Transport of vitamin D sterols in human plasma: effect of excess vitamin D, 25 hydroxyvitamin D and 1,25 dihydroxyvitamin D

Abstract. Vitamin D and its more active metabolites, 25 hydroxyvitamin D (25-OH-D) and 1,25-dihydroxy-vitamin D (1,25-(OH)₂-D), are transported in human plasma on a specific binding protein (DBP), which has been shown to have an α-globulin electrophoretic mobility. Since the concentration of DBP in normal human plasma is approximately 5 μmol/l, whereas that of all the vitamin D metabolites is less than 0·2 μmol/l, DBP is less than 3% saturated under physiological conditions.

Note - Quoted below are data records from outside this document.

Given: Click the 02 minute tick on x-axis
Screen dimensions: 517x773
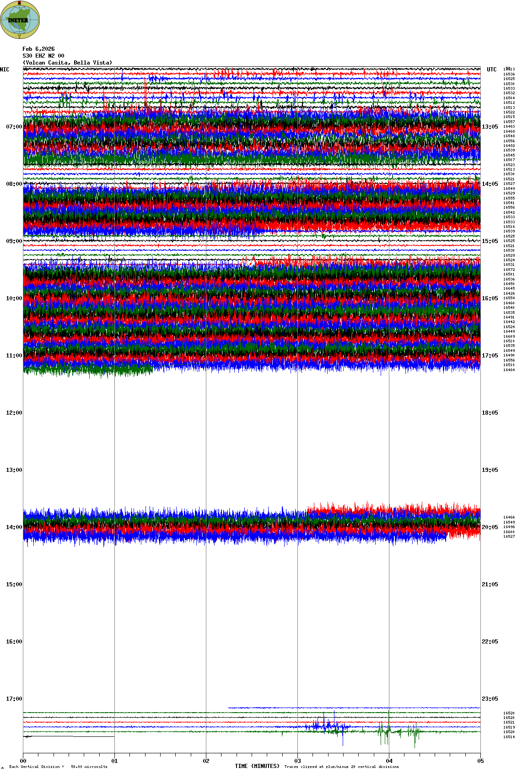Looking at the screenshot, I should 206,761.
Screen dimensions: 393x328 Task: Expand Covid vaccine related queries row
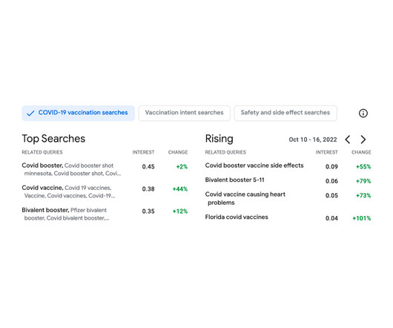pos(105,192)
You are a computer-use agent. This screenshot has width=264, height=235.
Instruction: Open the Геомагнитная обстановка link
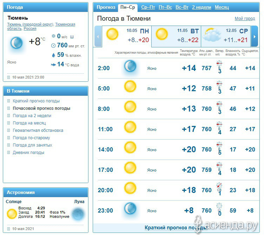click(x=38, y=130)
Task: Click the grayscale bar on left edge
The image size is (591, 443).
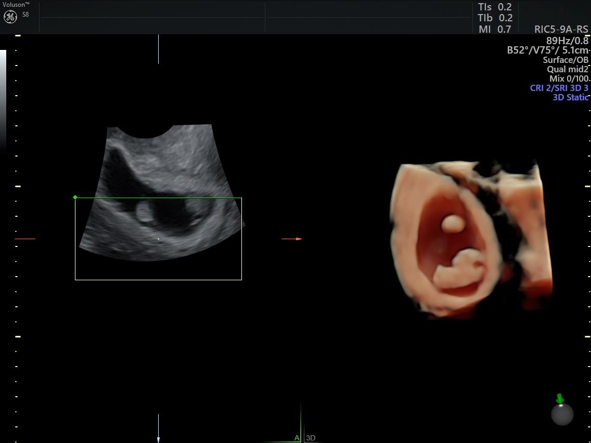Action: pos(3,99)
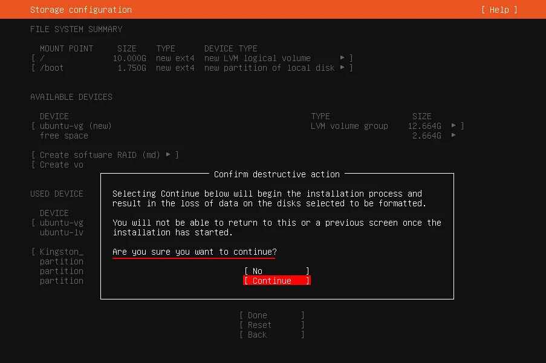
Task: Confirm with the highlighted Continue button
Action: [276, 281]
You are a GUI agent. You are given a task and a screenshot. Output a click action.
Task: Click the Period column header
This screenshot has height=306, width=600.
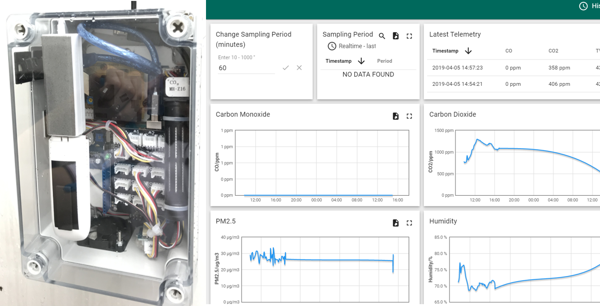coord(384,61)
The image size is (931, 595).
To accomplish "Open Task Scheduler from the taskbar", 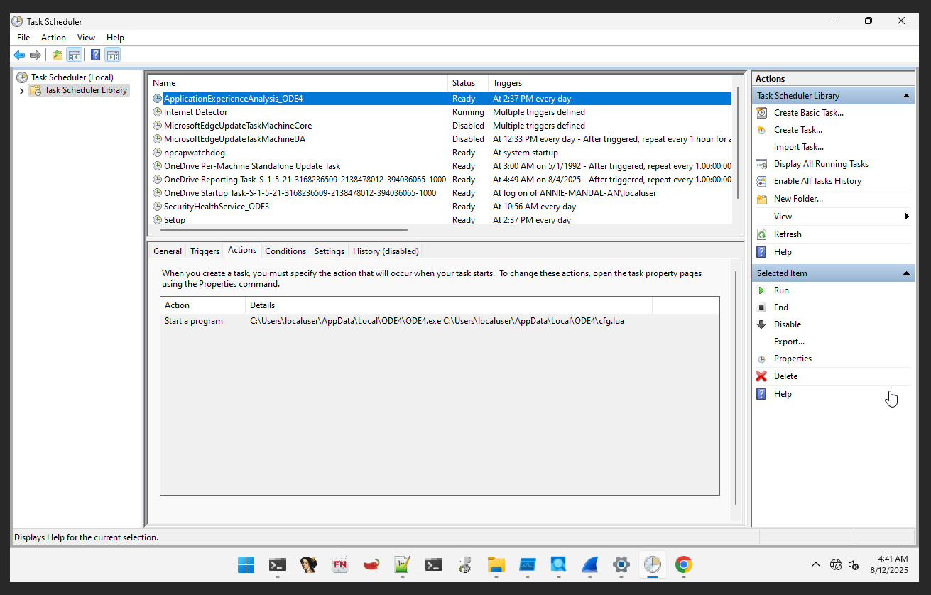I will tap(652, 564).
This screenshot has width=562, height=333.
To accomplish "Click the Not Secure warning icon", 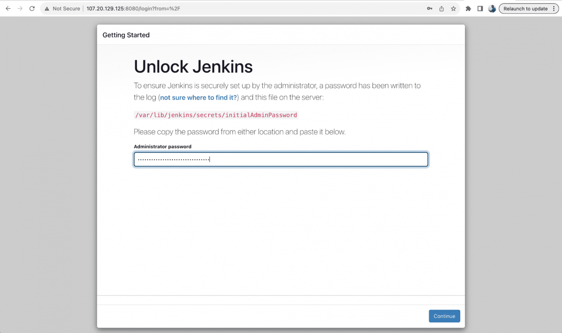I will coord(47,9).
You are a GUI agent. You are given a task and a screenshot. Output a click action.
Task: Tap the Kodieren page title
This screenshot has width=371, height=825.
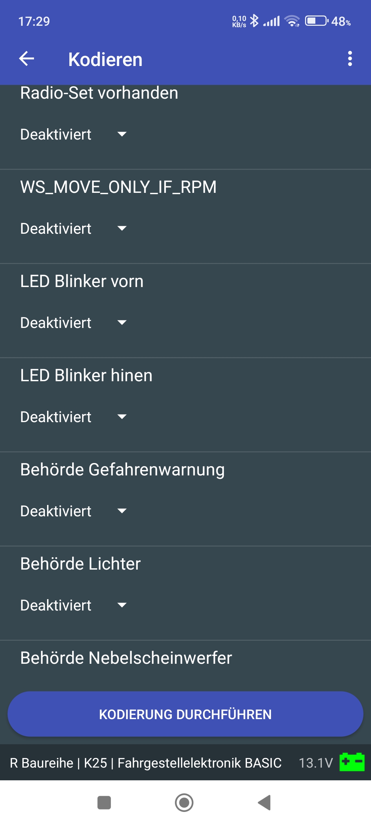[105, 59]
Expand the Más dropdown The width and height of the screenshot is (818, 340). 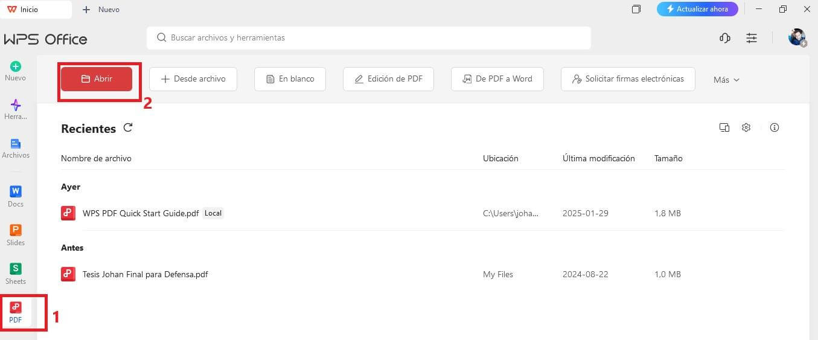point(726,80)
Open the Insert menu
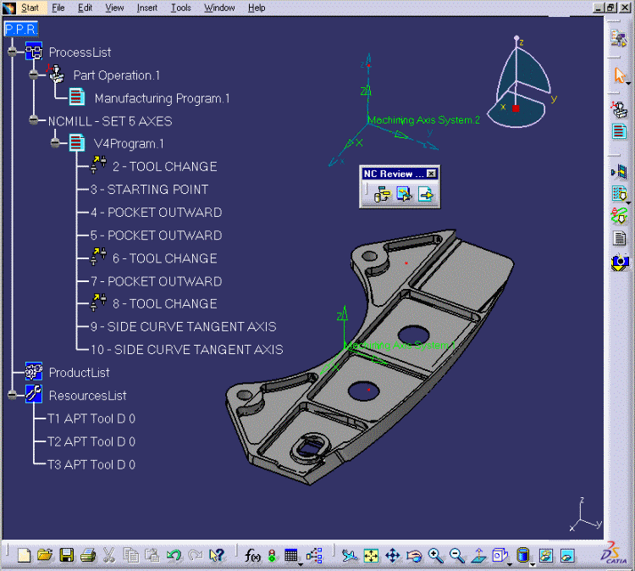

We have studied the transport of the above-mentioned metabolites in human plasma in vitro at normal and saturating concentrations. Human plasma was incubated with increasing amounts of vitamin D metabolites together with their radiolabelled tracers. Ultracentrifugation was used to isolate plasma lipoproteins (density, d < 1·21 g/ml) and agarose gel electrophoresis of lipoprotein-free plasma (d > 1·21 g/ml) to separate DBP (α globulin) from albumin. The recovery of the tracer in plasma proteins was always more than 80%. At physiological concentrations [³H]25-OH-D bound almost exclusively to DBP (98%), [³H]vitamin D or [¹⁴C]vitamin D bound both to DBP and to lipoproteins (40%), and [³H]1,25-(OH)₂-D bound to DBP (62%), to lipoproteins (15%) and also to albumin (23%). When the concentration of vitamin D metabolites was increased, DBP became saturated. The binding capacity of DBP was similar for all three sterols, about 5 μmol/l plasma, or one mole of sterol per mole of protein, but the saturating concentration was different for the three sterols (vitamin D > 1,25-(OH)₂-D > 25-OH-D). 25-OH-D had the greatest affinity for DBP, and it completely displaced both vitamin D and 1,25(OH)₂-D from DBP at higher concentrations. All sterols bound to both plasma lipoproteins and albumin: vitamin D preferentially to lipoproteins and both 25-OH-D and 1,25-(OH)₂-D to albumin. A similar binding pattern for vitamin D in plasma was observed previously by us in a child with vitamin D toxicity. The increased binding of vitamin D to lipoproteins and especially to albumin may help explain the pathogenesis of toxicity in hypervitaminosis D, where the plasma levels of the more active metabolites are insufficient to account for the clinical signs.